Studying Law to Fight Social Injustice
Studying Law to Fight Social Injustice

Mariama “Mary” Issoufou is passionate about gender equality. As a native of the African country of Niger, she’s well aware it’s not something people can take for granted. 

“I came to the U.S. 18 years ago partially because it was as a journey in fighting social injustice,” Issoufou said. “I followed my husband, a doctor, to Omaha, as he did his residency at the University of Nebraska Medical Center (UNMC).

“But in our native country, not all girls are allowed to go to school,” Issoufou adds. “Illiteracy rates among women are extremely high and I never agreed with that. Nobody has a choice to be born male or female.”

Issoufou originally intended to become a doctor herself, but there was always a nagging feeling that something wasn’t quite right with that career choice. She began her medical studies in Niger, where she met her husband. Once in Omaha, she went on to earn a bachelor’s degree in community health from the University of Nebraska Omaha and a master’s in public health (MPH) from UNMC.

The mother of four children—ranging in age from 16 to 5—is now in Creighton School of Law’s Accelerated Juris Doctor program.

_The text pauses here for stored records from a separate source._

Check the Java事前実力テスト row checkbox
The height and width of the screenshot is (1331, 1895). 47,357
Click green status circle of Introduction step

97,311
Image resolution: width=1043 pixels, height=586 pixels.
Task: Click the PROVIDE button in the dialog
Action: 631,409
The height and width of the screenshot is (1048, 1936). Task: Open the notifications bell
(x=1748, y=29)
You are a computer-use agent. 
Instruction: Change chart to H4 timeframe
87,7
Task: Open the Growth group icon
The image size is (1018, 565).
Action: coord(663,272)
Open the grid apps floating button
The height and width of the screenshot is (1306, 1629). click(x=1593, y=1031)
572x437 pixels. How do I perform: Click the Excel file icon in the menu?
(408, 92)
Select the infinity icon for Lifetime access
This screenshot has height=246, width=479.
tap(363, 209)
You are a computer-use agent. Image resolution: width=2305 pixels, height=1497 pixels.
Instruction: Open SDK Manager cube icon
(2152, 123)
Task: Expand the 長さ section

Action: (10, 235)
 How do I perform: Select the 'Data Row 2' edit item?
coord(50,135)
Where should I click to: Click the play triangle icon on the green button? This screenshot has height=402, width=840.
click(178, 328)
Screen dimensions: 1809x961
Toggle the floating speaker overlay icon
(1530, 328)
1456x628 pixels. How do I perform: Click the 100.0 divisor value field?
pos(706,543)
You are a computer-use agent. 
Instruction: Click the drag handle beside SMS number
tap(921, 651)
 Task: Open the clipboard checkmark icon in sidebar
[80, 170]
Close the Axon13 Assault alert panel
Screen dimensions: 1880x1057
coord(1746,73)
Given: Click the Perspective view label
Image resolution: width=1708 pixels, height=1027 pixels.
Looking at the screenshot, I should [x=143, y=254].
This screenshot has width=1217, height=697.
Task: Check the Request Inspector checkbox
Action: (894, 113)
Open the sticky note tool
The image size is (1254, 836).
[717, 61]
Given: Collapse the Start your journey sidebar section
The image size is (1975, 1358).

“It’s funny, because years ago, a personality test during my other studies showed that I’d make a good lawyer,” Issoufou laughs. “I just didn’t really start to think about (law school) seriously until I realized something was missing from my life. I want to fight for women and kids and working with an MPH degree meant I was primarily involved with intervention and evaluation, but I needed more—and that’s where law comes in,” she adds.

“After I complete my law degree, I hope to start a nongovernmental organization back in Niger that is a school for girls that offers free legal services,” Issoufou adds.